It was not feasible to monitor all groups during the wet season. Therefore, we estimated home-range fidelity only for the radiotagged groups and 2 other groups (G1 and G3). Home-range overlap varied from 0% to 87% between seasons (Table 1). The radiotagged groups G2 and G10 used 78% and 87%, respectively, of their dry-season home ranges (k-LoCoh 98%) during the consecutive wet season. The area occupied during the wet season of 2011 by group G12 did not overlap its home range in the previous dry season of 2010. Groups G2 and G12 both dispersed to flooded plains at the beginning of the wet season, abandoning the home ranges used during the previous dry season until the middle of the wet season. These groups used temporary streams and constructed dens and campsites on the banks of artificial ponds and on the roadside of the Estrada Parque Pantanal (EPP). The EPP is a dirt road with 1–2-m elevation that crosses a section of the southern Pantanal. From March to April 2011, the water level was at its highest and almost all riverbanks in the study area were submerged. During this time, groups G10 and G12 broke branches of emerged shrubs to construct clumsy nests, which the animals used to rest and defecate. The radiotagged groups were not neighbors during the study. Therefore, none of them overlapped the home range areas of other radiotagged groups in the same season. Groups G2 and G10 partially overlapped their own core areas (k-LoCoh 50%) in consecutive wet and dry seasons by 17% and 13%, respectively.

Selection of landscape features

During the wet seasons, groups did not select any of the landscape categories to establish home ranges (Λ = 0.05, P = 0.121) or select landscape elements within the home ranges (Λ = 0.059, P = 0.13). During the dry season, selection for landscape features to establish home ranges differed significantly from random (Λ = 0.007, P = 0.017). The ranking matrix ordered the habitat types as river = forest = swamp = ponds > grassland (Table 3a). Changes in use of landscape features between seasons seemed to differ among groups. During the wet seasons, group G1 continued using the river more intensively than other landscape elements, whereas group G12 selected seasonally flooded grassland and grassland habitats. During the dry season, group G12 selected ponds, whereas the other groups selected the river and forest habitats (Fig. 3). Seasonally flooded grassland occurred within only 1 of the home ranges of the 8 groups studied during the dry seasons. Therefore, we excluded this landscape feature from the analyses related to this season.

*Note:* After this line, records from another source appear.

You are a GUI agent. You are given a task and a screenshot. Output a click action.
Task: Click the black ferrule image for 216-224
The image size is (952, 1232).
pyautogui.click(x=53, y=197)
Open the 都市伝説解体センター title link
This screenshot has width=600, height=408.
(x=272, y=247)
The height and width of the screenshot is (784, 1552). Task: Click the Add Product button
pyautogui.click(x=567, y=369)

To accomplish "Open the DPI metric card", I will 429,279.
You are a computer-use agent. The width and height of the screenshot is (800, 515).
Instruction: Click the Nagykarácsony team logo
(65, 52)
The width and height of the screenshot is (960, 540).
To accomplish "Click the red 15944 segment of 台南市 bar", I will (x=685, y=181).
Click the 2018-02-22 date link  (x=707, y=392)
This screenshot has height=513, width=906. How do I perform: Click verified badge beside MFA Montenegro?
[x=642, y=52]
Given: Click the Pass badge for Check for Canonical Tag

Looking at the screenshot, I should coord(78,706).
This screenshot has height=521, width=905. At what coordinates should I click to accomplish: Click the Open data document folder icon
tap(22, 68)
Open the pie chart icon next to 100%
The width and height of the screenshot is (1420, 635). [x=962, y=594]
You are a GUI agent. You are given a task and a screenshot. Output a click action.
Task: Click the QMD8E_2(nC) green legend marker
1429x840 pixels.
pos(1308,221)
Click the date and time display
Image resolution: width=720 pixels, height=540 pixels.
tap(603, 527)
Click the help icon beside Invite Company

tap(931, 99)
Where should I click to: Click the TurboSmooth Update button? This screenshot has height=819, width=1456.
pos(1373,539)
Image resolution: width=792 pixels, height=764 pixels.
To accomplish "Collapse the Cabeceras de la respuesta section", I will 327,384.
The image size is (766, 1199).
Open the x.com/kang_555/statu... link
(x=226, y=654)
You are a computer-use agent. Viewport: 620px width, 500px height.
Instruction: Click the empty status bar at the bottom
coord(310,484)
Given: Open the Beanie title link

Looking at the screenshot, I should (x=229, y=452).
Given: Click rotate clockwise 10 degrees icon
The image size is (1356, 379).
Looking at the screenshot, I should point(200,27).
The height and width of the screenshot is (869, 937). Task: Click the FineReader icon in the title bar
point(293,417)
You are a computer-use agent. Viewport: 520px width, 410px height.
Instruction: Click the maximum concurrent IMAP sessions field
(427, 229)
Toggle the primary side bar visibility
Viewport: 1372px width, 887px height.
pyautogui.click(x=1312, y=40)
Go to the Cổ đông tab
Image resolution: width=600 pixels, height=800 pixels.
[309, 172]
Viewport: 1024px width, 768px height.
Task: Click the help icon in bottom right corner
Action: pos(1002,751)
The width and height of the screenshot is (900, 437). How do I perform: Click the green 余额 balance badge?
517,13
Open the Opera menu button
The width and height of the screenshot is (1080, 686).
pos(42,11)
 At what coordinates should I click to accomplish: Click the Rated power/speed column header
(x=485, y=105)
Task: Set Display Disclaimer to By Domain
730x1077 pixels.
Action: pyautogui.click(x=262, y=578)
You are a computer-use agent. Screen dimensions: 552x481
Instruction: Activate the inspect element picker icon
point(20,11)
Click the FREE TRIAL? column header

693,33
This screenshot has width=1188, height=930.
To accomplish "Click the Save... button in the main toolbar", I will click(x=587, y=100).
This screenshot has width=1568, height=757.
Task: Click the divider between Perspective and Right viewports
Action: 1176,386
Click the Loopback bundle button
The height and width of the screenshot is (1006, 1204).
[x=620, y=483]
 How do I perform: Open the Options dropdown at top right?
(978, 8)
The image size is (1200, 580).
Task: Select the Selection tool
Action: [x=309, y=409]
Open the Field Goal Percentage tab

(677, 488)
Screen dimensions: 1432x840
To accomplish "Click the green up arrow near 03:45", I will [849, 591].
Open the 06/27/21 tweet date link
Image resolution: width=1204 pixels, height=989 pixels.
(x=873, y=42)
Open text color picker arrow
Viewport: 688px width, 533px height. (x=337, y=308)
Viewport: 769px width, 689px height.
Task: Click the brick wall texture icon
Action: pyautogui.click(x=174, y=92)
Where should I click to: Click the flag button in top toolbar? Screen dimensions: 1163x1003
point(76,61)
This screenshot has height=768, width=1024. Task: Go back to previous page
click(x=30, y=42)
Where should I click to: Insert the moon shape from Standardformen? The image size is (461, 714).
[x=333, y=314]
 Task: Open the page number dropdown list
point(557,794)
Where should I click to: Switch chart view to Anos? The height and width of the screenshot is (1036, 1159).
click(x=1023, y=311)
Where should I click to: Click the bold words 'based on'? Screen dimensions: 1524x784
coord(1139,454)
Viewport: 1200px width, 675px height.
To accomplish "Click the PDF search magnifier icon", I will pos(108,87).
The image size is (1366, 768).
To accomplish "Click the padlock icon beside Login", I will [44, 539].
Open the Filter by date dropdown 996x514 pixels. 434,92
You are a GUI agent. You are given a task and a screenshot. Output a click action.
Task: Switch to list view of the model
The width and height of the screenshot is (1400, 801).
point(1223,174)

During the dry season, giant otter groups did not select landscape elements within their home ranges (Λ = 0.186, P = 0.07), but the low probability for the null hypothesis indicates a likely type II error. The ranking matrix of landscape-element selection suggests that the river was proportionally more used than expected from availability relative to the other landscape elements (Table 3b). Forest was used mainly to build dens and campsites, and 83% of dens (n = 156) and 77 % of campsites (n = 92) were located in riparian forest (Table 4).

Discussion

Home range

Despite increasing knowledge of the ecology of giant otters since the reference study by Duplaix (1980), data on the spatial ecology of the species has been restricted to observations made during the dry season, and most of these observations were reported as linear home ranges. Here we provide 2-dimensional as well as linear estimates of home ranges for giant otter groups in an area of the southern Pantanal, in both dry and wet seasons. During the dry seasons, the linear home ranges varied from 1.8 to 22.9 km, with a median of 13.7 km and were of same magnitude as the linear home ranges for giant otters inhabiting areas in Guyana and the Amazon (Duplaix 1980; Evangelista and Rosas 2011a). Laidler (1984) suggested a home range of 32 km of creek or 20 km2 of a lake in Guyana on the basis of the assumption that the groups cyclically move among different hunting places. However, such cyclic movements were not observed in our study site (Leuchtenberger and Mourão 2008) or elsewhere (Duplaix 1980; Evangelista and Rosas 2011a; Staib 2005). Using the 2-dimensional locations of our radiotagged groups, the home-range estimates for the dry season ranged from 0.1 to 2.3 km2 (LoCoh 98%), which is similar to the 2-dimensional home ranges reported for giant otters in areas of the Amazon (0.6–1.1 km2Staib 2005; and 0.5–2.8 km2Utreras et al. 2005).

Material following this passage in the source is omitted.